— begin Records for the exercise —

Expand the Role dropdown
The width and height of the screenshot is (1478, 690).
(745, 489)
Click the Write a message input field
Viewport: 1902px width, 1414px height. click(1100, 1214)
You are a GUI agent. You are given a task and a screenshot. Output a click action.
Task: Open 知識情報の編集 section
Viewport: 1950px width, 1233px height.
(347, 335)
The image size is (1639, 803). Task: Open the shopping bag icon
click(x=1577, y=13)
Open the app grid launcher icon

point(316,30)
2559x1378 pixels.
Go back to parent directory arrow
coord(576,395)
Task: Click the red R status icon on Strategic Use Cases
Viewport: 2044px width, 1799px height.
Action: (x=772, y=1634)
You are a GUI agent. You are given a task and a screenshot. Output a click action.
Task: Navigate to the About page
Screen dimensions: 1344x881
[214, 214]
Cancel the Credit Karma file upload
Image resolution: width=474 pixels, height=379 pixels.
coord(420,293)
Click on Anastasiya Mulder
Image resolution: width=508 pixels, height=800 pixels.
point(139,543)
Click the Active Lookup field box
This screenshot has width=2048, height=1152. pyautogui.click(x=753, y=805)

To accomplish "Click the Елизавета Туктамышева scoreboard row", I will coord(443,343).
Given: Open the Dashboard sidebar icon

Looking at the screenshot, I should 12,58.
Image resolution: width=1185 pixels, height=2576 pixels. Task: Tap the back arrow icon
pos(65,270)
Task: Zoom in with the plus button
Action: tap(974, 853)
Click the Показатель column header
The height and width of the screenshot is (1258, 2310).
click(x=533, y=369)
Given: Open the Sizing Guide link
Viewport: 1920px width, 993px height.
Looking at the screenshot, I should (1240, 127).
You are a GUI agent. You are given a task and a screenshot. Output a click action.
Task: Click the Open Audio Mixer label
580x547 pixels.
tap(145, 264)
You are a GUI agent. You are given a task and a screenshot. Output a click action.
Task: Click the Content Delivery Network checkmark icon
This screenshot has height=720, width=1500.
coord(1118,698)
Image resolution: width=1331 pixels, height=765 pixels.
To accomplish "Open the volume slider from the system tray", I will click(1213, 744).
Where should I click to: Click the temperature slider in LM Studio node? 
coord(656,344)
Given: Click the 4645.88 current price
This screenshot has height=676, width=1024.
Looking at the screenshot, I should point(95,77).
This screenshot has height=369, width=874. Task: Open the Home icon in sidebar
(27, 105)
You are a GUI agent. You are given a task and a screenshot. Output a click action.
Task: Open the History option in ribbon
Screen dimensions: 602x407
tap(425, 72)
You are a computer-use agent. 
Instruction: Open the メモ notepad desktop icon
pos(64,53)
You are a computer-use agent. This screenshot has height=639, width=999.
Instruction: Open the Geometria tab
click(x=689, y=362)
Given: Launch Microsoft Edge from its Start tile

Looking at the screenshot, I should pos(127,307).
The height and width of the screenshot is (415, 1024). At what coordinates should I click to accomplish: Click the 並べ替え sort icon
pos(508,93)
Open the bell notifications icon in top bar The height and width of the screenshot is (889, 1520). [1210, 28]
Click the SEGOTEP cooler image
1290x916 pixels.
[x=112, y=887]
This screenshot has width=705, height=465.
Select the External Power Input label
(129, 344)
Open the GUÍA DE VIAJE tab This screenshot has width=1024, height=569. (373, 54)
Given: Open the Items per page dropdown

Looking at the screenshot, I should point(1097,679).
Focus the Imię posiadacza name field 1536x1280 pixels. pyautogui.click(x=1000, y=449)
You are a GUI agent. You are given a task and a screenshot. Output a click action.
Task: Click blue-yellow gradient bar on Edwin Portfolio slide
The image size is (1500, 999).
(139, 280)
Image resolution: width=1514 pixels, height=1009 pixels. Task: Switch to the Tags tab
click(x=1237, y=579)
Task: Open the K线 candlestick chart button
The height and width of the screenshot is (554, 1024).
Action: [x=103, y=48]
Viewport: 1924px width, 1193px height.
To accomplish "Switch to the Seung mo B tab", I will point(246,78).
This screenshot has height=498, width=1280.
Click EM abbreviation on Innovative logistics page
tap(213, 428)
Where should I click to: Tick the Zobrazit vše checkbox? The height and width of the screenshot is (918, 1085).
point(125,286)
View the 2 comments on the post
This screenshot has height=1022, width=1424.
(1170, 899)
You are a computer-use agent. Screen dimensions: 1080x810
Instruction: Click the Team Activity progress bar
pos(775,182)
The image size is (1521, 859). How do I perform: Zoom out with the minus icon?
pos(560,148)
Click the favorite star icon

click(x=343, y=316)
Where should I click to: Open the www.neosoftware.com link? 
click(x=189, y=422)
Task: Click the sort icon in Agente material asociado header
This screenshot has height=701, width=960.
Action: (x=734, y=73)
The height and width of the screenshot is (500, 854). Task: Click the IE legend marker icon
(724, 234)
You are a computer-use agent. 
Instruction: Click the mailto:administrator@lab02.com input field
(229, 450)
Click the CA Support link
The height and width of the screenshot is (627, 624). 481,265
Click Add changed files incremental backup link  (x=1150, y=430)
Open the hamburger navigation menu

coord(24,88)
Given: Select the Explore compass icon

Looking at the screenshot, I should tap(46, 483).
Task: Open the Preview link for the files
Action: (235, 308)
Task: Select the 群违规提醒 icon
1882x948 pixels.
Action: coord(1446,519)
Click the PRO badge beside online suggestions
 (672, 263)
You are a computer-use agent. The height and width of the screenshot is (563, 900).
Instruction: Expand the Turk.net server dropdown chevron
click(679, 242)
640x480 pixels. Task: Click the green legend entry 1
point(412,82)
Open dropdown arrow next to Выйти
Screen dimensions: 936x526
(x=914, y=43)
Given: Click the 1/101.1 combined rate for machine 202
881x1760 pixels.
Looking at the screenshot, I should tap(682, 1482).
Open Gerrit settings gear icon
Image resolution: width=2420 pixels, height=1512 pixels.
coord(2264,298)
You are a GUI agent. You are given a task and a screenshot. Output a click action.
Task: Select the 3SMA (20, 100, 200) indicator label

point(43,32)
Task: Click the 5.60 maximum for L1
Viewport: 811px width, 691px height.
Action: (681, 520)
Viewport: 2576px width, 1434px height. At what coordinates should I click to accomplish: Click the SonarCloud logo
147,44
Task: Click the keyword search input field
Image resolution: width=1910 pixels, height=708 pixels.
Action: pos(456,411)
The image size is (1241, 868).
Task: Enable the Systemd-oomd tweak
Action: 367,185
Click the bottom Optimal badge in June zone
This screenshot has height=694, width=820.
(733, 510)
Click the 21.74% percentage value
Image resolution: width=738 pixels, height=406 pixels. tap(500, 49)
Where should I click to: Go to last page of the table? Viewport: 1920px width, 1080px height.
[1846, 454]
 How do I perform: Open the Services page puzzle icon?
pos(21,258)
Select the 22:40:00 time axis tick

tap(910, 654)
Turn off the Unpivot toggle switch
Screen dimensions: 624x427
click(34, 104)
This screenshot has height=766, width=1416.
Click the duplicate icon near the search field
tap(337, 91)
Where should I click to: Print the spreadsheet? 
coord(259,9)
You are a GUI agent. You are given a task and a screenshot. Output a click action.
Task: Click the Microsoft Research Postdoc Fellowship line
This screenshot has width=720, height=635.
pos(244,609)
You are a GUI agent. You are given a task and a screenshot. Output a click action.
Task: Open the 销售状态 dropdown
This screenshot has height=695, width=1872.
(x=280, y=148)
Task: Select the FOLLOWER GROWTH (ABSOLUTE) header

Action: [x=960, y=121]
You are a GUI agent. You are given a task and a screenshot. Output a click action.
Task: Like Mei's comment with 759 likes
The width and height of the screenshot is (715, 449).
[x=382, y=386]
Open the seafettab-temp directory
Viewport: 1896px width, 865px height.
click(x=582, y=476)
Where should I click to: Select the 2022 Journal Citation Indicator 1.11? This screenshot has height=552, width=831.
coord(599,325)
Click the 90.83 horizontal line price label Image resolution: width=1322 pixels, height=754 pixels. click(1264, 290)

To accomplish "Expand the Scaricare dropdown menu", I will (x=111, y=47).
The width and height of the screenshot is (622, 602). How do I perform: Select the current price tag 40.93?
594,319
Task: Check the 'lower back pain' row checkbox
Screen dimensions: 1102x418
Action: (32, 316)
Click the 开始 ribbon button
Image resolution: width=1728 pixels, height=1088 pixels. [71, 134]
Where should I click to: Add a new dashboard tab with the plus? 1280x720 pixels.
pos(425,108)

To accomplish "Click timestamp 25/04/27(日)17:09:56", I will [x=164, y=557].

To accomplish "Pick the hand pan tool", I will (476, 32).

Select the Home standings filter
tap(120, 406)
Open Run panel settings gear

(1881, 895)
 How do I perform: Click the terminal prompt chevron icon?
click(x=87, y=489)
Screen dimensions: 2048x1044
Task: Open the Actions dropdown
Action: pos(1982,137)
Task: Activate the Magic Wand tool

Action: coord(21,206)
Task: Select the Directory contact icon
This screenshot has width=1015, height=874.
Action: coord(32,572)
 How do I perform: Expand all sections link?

— end Records for the exercise —

** Short task **
Return verbatim the listing lines from the one containing "Click the CA Support link" through the one containing "Action: (235, 308)", including both of those lines.

** Completed exercise **
Click the CA Support link
The height and width of the screenshot is (627, 624). 481,265
Click Add changed files incremental backup link  (x=1150, y=430)
Open the hamburger navigation menu

coord(24,88)
Given: Select the Explore compass icon

Looking at the screenshot, I should tap(46, 483).
Task: Open the Preview link for the files
Action: (235, 308)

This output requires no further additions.